Douglass herself has ties to the Douglass clan in Scotland, but she also has a Middle Eastern connection; she was born in Lebanon and raised in the Middle East, where her father worked as an anti-terrorist specialist for the CIA. "It's OK to say that now, since my father has died. At the time we just knew that he spoke Arabic, and we moved around the region a lot. We were always living in the hot spots. As children, where you are raised is all you know. We thought that was how everyone lived."
Although the family moved a lot, music was one constant in her life. "There was always music everywhere. I come from a long line of musicians." In fact, she credits her maternal grandfather, who was the conductor of the San Antonio Symphony, for teaching her the importance of "playing from the heart."
That is so easy to do with the Celtic harp, she says. "You wrap your soul around the instrument. You wrap your arms around it, and the music is so soulful and beautiful."
The Celtic harp, sometimes called the folk harp or lever harp, is very different from the classic pedal harp, she says. "The pedal harp is more familiar; it's the one you see with symphony orchestras." There's nothing wrong with the pedal harp, she says. "The sound is just different."

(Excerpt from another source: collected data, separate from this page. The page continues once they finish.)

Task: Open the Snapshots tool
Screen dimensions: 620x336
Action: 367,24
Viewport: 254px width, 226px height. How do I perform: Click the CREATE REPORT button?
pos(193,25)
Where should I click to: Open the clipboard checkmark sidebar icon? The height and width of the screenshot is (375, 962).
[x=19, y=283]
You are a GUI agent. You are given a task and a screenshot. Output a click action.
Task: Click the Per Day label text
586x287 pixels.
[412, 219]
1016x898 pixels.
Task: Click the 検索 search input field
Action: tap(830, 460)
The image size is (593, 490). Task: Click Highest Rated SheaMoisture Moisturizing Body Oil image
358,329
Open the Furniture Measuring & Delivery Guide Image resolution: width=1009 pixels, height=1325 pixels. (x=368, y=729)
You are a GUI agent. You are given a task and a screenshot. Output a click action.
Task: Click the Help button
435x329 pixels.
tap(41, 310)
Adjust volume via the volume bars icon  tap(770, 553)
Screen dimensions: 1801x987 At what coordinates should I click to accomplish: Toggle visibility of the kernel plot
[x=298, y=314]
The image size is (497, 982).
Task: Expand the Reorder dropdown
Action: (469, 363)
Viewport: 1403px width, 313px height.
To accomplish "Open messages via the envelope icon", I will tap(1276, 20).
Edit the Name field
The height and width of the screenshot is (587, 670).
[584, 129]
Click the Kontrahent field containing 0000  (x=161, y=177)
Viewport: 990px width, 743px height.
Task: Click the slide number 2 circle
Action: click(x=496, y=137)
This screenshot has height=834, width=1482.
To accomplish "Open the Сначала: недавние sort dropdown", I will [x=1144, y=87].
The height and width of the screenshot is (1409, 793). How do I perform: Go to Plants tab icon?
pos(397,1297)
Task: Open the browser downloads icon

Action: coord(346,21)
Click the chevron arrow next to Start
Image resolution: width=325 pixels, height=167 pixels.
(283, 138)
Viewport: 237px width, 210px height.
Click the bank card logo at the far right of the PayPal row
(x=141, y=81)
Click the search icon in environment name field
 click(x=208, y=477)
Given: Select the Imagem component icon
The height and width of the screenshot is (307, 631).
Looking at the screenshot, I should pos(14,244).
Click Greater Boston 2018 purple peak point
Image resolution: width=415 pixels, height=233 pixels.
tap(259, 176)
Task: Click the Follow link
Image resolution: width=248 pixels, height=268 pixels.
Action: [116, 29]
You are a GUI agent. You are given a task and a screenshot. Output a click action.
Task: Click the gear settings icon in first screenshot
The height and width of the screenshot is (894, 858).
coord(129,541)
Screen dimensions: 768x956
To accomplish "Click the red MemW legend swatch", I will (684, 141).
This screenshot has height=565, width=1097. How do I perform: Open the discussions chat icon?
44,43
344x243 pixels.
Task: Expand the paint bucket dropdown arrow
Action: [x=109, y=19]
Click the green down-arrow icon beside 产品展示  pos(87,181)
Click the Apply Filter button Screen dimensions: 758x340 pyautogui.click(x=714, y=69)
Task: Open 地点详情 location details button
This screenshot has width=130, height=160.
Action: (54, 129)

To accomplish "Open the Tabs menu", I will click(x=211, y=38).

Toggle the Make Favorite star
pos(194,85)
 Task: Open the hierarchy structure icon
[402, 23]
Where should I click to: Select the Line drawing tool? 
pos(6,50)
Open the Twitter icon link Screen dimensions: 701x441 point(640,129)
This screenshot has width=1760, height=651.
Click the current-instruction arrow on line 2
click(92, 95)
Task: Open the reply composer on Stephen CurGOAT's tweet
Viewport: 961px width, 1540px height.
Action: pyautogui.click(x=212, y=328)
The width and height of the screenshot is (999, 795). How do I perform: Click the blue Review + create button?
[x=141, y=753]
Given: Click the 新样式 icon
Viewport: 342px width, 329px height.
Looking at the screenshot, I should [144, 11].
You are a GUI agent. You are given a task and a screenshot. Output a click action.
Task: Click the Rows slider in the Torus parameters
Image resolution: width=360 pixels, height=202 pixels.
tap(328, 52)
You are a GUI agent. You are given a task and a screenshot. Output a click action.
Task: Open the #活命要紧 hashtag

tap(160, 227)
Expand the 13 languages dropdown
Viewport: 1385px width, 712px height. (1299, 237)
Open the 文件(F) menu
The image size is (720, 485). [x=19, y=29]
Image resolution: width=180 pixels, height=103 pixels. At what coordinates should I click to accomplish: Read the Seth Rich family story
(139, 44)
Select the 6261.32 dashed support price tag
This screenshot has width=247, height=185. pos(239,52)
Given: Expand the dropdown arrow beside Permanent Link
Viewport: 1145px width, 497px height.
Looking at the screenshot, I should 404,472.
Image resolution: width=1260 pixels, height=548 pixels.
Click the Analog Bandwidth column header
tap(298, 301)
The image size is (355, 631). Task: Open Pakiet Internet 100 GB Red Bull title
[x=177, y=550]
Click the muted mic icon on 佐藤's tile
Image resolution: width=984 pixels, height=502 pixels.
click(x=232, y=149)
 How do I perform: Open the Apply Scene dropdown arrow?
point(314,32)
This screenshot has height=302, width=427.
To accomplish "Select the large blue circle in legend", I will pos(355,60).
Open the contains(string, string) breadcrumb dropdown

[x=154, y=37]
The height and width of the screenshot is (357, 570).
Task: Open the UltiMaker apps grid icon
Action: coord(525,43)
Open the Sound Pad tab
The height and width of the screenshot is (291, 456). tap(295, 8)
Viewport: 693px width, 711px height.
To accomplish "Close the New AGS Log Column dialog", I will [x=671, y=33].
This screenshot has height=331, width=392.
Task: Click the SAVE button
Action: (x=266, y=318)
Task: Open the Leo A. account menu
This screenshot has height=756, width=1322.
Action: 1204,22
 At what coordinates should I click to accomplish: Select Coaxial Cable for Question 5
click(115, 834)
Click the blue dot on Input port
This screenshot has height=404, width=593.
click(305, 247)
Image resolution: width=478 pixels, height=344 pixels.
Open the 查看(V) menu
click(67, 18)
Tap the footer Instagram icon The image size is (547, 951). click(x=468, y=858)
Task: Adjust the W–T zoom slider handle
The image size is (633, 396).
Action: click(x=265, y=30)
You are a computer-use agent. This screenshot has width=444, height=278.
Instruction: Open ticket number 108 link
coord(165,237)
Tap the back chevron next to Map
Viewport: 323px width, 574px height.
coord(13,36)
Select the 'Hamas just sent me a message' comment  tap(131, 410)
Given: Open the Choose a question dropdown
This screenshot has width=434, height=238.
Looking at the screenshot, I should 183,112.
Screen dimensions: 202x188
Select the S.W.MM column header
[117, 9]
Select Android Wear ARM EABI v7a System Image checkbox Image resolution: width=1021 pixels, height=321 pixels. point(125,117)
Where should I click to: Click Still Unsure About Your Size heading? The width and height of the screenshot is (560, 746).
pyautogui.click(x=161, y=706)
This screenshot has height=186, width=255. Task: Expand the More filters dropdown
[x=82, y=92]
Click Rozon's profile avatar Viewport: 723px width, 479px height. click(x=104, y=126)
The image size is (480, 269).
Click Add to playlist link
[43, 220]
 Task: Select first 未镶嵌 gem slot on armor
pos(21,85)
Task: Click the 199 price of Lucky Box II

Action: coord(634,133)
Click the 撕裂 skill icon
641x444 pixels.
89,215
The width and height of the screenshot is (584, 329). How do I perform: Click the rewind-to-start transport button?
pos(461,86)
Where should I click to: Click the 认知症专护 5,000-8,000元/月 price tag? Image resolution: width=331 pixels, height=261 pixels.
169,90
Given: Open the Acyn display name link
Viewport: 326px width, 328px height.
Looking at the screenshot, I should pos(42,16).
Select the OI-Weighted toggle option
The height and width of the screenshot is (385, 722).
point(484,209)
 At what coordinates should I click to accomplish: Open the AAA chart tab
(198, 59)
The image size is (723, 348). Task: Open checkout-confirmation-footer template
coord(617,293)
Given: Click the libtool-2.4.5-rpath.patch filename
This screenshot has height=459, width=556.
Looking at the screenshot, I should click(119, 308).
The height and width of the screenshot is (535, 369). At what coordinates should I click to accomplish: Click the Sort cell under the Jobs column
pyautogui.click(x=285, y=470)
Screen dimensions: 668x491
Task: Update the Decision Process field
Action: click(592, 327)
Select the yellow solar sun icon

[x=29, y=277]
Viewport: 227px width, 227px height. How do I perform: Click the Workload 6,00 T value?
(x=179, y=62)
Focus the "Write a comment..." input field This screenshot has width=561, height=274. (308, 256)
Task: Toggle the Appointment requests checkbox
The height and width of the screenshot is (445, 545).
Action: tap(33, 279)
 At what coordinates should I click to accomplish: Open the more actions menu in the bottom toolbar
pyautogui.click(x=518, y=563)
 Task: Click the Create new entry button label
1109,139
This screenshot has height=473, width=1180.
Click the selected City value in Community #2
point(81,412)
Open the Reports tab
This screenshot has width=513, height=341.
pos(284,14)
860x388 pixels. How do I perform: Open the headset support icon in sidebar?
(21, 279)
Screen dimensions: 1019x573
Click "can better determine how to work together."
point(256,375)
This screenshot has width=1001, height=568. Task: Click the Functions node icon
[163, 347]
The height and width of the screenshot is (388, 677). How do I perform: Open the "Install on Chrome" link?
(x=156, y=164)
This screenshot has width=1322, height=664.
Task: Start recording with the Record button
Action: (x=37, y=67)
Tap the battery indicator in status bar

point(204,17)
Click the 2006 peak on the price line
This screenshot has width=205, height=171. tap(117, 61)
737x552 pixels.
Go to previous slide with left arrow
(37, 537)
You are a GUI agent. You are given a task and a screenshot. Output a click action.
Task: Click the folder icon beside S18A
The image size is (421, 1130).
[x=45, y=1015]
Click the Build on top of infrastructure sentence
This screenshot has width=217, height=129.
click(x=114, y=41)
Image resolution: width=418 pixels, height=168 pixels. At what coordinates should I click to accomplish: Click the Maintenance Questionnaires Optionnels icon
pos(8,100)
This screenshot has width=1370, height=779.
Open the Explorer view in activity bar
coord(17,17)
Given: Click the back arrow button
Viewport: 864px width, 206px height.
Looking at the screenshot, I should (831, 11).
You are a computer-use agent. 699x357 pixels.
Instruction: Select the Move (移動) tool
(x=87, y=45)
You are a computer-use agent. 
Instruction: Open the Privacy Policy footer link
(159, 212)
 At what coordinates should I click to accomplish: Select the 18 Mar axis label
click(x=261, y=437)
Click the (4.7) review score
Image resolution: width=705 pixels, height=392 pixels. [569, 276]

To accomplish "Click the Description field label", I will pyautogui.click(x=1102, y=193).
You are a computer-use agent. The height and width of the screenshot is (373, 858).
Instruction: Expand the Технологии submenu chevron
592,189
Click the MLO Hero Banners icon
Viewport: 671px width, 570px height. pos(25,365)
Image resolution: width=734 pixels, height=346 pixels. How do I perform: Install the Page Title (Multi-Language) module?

With the Celtic harp, she explains, "you play in one key. You use the levers to set the key before you begin; you're not constantly changing back and forth."
That also means you can never play a wrong note, she says. Differences in sound come from differences in size, material, tension of the strings, composition of the strings. "Every harp has a different voice."
Which is why, for someone like Douglass, one harp is never enough. She has several scattered around her living room, including a small electric harp, three or four single-string harps of various sizes, and a couple of cross-string harps, including a 100-year-old harp she has affectionately dubbed "the beast" that is awaiting restoration. "It's very rare," she says. "There's not another one like it on the continent. You'd have to go to Belgium, oddly enough, to find others."
She has had some of the small Celtic harps, the kind you can hold on your lap. But she prefers the larger ones. They have a 5 1/2 octave range, compared to 3 1/2 for the smaller ones, and you can get deeper tones. "I loves those deep notes," she says. The variation in size is "one of the beauties of this world. In the classical world, harps are all the same size."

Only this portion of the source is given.